Conformal and Contact Kinetic Dynamics and Their Geometrization

TL;DR

This paper introduces a geometric framework for kinetic plasma dynamics by developing conformal and contact kinetic theories based on Hamiltonian and contact Hamiltonian dynamics, linking dissipative particle motion to kinetic models.

Contribution

It presents a novel geometric approach to kinetic plasma theory by generalizing the Vlasov equation through conformal and contact Hamiltonian dynamics.

Findings

Derived conformal kinetic equations from conformal Hamiltonian dynamics.

Formulated contact kinetic dynamics based on contact Hamiltonian mechanics.

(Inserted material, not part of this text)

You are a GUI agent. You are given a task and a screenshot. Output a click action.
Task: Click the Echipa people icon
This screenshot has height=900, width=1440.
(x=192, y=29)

Established a geometric hierarchy connecting contact and conformal kinetic theories.

Abstract

We propose a conformal generalization of the reversible Vlasov equation of kinetic plasma dynamics, called conformal kinetic theory. In order to arrive at this formalism, we start with the conformal Hamiltonian dynamics of particles and lift it to the dynamical formulation of the associated kinetic theory. The resulting theory represents a simple example of a geometric pathway from dissipative particle motion to dissipative kinetic motion. We also derive the kinetic equations of a continuum of particles governed by the contact Hamiltonian dynamics, which may be interpreted in the context of relativistic mechanics. Once again we start with the contact Hamiltonian dynamics and lift it to a kinetic theory, called contact kinetic dynamics. Finally, we project the contact kinetic theory to conformal kinetic theory so that they form a geometric hierarchy.